In terms of host immune responses of AD pathogenesis, recent studies showed that IL-17 producing cells are found in the blood of AD patients and that AD pathogenesis is related with IL-17-mediated immune responses (19, 20). In the present study, we found that the cutaneous application of S. aureus EV induced Th17-cell response in skin-draining LNs, suggesting that Th17-cell response is important in the AD pathogenesis.

The present data showed that the cutaneous application of S. aureus EV induced skin inflammation characterized by infiltration of mast cells and eosinophils. This inflammatory response was associated with enhanced production of not only Th1/Th17-type cytokines, but also Th2-type cytokines in the skin. In addition, the present study showed that in vitro stimulation of fibroblasts with S. aureus EV increased the secretion of the Th2-type cytokines, such as TSLP and eotaxin (21). These findings suggest that Th2-type inflammation induced by S. aureus EV is mediated by local production of Th2-type cytokines from dermal fibroblasts.

Staphylococcus aureus can colonize in skin or nasal passage in human (22). In the present study, we firstly demonstrated that S. aureus-derived EV are present on the skin of AD patients. We also found that S. aureus EV-specific IgG1 were detected in serums from not only AD patients but also healthy subjects. These findings suggest that S. aureus secretes EV in skin, which induce systemic immune responses.

Previous studies showed that serum levels of IgE specific to staphylococcal enterotoxins were not only elevated in AD patients, but also correlated with disease severity (8, 9). Our present data indicate that serum levels of both S. aureus EV- and SEB-specific IgE were elevated in the AD patients compared to healthy subjects. In addition, the present study showed that S. aureus EV did not contain enterotoxins and S. aureus EV-specific IgE levels did not correlate with SEB-specific IgE. These findings suggest that the production of EV-specific IgE is not influenced by staphylococcal enterotoxins.
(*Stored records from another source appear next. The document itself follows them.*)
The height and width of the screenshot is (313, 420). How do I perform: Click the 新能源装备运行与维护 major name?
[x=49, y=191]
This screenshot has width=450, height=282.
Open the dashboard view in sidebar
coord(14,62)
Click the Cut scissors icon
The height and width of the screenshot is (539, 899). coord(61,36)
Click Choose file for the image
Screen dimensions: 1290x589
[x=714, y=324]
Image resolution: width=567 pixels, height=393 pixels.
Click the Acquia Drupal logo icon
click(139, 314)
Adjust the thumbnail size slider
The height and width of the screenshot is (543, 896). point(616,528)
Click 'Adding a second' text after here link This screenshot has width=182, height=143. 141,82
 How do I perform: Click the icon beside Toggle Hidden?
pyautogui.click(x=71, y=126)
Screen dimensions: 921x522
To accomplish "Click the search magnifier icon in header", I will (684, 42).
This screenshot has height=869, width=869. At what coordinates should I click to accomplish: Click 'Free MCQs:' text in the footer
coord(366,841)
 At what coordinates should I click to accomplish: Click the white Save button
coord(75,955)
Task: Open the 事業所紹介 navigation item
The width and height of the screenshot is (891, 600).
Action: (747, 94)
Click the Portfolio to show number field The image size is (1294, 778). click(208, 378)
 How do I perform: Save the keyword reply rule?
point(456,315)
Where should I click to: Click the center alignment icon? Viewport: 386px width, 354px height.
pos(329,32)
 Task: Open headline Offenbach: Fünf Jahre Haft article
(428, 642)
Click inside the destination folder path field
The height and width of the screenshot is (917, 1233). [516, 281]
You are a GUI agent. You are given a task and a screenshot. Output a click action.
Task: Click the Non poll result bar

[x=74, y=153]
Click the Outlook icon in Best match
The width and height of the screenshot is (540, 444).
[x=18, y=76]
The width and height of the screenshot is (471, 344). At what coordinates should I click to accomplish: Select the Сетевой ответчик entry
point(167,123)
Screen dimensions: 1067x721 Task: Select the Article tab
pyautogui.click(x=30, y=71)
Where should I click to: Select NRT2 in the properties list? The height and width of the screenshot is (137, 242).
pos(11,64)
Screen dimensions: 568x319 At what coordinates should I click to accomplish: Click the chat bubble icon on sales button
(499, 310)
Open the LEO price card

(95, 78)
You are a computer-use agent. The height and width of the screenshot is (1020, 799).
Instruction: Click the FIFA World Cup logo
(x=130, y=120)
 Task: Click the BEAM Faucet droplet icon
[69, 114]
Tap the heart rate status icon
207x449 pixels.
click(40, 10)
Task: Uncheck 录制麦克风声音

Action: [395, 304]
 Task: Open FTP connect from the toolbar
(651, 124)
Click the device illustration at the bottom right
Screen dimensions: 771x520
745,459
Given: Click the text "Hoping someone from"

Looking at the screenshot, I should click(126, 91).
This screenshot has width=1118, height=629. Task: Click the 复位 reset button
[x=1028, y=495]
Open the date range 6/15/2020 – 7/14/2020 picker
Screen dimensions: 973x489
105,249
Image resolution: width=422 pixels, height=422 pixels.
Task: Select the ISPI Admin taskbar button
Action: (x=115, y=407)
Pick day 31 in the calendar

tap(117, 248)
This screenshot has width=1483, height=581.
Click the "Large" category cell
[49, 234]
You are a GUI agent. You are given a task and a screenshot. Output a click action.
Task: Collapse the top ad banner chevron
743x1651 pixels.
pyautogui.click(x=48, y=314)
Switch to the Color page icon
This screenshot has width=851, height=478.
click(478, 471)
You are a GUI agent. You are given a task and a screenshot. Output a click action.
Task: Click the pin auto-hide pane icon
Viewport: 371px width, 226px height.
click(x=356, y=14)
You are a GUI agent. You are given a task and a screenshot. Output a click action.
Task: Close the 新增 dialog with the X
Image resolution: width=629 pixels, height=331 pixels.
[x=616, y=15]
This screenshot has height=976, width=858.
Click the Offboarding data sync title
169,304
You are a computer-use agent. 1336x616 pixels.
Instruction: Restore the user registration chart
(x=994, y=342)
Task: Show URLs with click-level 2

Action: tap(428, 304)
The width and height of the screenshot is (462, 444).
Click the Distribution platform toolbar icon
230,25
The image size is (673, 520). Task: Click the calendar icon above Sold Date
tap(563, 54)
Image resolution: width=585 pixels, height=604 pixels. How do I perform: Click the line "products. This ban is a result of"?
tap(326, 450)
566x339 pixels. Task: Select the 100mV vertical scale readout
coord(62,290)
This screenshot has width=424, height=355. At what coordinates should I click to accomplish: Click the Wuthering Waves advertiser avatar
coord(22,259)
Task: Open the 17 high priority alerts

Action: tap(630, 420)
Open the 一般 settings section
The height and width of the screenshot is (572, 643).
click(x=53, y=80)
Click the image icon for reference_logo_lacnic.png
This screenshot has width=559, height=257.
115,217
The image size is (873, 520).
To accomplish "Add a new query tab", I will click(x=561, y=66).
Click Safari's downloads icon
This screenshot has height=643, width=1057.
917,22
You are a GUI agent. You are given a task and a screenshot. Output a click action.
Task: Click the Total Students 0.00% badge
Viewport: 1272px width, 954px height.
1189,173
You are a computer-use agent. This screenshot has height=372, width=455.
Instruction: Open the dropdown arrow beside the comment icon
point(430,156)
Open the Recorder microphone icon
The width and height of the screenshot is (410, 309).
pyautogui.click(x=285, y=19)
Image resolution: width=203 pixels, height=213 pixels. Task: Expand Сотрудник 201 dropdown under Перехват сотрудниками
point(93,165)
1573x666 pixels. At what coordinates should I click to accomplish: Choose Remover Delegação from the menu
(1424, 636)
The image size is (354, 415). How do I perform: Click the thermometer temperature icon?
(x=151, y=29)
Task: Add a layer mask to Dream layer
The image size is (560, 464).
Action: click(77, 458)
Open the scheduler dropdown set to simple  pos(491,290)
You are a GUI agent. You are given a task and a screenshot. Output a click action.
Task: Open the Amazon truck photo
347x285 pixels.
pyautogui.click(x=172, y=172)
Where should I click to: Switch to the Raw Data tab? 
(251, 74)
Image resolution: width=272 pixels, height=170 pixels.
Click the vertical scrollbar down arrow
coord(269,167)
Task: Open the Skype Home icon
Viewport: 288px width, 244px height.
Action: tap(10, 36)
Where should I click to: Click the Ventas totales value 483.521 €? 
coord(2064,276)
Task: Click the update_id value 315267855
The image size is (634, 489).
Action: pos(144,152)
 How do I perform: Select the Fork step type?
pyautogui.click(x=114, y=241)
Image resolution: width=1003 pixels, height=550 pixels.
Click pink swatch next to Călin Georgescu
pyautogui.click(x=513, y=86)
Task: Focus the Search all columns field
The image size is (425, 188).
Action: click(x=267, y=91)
Recently, it was reported that IL-17 can induce IgE production in B cells (23). The present study showed that the cutaneous application of S. aureus EV for 8 weeks induce Th17-cell response, but not Th2-cell response, along with the elevation of serum total IgE in mice. These findings suggest that S. aureus EV can induce systemic IgE production by Th17-cell response.

Recent evidence indicates that EV from Gram-negative bacteria induced systemic inflammatory response (13). We found that Gram-positive bacteria produced EV (15). This is the first report to show that EV obtained from Gram-positive bacteria can cause inflammatory disease. Given the abundance of Gram-positive bacteria in our environment, further research will be needed to elucidate the relationships between EV from Gram-positive bacteria and the pathogenesis of immune-based inflammatory diseases.

In summary, our present data indicate that S. aureus-derived EV can induce AD-like inflammation in the skin, and that the physiological animal model we employed represents a useful tool for performing translational research into AD. Furthermore, our clinical findings provide strong evidence of the importance of S. aureus EV in the pathogenesis of AD.